In my experience as a math teacher for 15 years at Basalt Middle School, I have taught many different students and can probably tell you 42 different ways that someone might use the Pythagorean theorem. I can also tell you that parents who are involved in their students’ education and have high expectations for learning have students who are most successful. Parents who help their students access resources, structure their time after school and communicate with teachers regularly are giving their kids the support they need to meet today’s high standards.
However, it is not the time to opt out of high standards nor is it time to confuse high standards with testing debates. We need to opt in to high standards. As professional educators, we are tasked with preparing students for competitive college programs, admissions and careers with 21st century skills. Of the 20 fastest growing careers, 15 require a background in math and science. No one would argue that we want to lower the bar for our kids and the current Partnership for Assessment of Readiness for College and Careers test is but one way for us to see if we are helping our kids reach their goals.
How do we measure if our students are on track to reach their goals? In my classroom, we look at tests and quizzes and projects that we have developed as teachers. Teachers look at metrics of character such as perseverance, enthusiasm and teamwork. However, we also need to let our work be judged in part based on state and national standards, and that has to include some state and national testing. To pretend that the world is not becoming more data-driven is short sighted. We should not, do not and have not judged a student’s performance, potential or intelligence based on one test score. Unfortunately, we are often are judged as educators in the public eye by this one test score as opposed to our body of work.

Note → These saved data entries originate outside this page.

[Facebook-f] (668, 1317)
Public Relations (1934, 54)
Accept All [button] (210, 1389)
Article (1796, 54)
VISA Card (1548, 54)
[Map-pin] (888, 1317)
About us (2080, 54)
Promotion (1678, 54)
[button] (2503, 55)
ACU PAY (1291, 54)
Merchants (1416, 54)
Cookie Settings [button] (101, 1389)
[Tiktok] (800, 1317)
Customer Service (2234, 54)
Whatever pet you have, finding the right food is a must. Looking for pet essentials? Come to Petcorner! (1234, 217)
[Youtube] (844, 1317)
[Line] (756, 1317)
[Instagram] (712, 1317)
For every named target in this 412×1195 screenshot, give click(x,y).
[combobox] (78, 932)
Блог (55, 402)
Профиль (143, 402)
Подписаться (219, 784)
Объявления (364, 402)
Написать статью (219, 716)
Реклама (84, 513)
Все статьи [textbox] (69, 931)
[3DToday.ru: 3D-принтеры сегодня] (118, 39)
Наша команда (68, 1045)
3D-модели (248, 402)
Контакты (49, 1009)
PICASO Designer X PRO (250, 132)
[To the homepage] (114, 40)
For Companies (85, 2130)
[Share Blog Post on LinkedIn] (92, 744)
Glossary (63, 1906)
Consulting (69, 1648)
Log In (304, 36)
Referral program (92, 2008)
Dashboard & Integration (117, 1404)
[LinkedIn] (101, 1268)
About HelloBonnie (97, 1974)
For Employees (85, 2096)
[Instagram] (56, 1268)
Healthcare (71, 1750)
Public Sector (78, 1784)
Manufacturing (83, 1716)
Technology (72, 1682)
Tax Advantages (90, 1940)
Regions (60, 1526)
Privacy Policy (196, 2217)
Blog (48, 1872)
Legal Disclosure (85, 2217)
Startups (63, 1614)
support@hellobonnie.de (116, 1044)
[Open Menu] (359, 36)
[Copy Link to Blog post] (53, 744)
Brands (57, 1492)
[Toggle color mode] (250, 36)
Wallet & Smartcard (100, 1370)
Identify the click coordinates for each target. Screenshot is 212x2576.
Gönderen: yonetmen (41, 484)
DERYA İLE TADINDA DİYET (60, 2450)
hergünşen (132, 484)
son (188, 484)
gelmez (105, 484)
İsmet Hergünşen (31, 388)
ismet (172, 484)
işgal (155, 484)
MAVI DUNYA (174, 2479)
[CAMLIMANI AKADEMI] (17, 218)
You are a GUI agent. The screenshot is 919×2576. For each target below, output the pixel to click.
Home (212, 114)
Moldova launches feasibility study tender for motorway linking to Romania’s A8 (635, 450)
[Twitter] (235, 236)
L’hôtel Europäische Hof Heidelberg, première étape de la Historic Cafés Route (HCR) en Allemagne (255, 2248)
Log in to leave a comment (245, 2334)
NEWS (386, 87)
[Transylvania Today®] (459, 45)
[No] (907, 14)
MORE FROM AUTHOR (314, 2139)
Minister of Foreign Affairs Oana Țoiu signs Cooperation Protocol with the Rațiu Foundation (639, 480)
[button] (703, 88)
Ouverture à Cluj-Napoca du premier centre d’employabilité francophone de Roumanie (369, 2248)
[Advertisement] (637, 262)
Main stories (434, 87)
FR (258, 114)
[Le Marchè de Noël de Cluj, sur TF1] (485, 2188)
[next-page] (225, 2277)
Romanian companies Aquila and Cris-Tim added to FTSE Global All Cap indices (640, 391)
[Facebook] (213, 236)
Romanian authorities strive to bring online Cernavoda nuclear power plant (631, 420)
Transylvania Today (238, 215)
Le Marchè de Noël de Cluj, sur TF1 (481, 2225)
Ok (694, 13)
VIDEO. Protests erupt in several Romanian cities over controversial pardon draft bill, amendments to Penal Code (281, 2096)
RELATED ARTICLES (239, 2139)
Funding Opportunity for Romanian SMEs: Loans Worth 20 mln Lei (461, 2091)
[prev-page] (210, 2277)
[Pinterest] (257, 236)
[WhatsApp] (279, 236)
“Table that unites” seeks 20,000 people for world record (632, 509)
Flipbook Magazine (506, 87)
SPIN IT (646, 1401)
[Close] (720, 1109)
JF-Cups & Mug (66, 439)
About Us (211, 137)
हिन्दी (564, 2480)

One of the skills that we want all middle school students to have moving forward is the ability to make a rational argument based on facts, data and logic. During one week of PARCC testing, my students will have missed
only one class period. Not one has opted out. We have continued to teach good-quality lessons and did not spend any extra time “teaching to the test.” Anecdotally, most students felt low stress and were well-prepared and understood that this is just one piece of their educational profile.
We did not spend hours sharpening No. 2 pencils and practice making bubbles nice and dark.
Of course, the test is not perfect, and there are hurdles to overcome and fine-tuning to be made. We would love for the public face of all of our performance be more than a simple percentage. We can’t say measuring an
angle with a little, yellow, cut-out protractor was any better or some 100-question SRA test from 30 years ago. How about the 1912 Bullit County exam (www.bullittcountyhistory.com/bchistory/schoolexam1912.html)?
However, in my opinion, we would be better served moving past grammar on a specific question and uniting behind ways to support our kids to achieve great things through high standards. This is what the highest-achieving countries in the world have done, and we should, as well. Lets opt in and work to achieve the higher standards.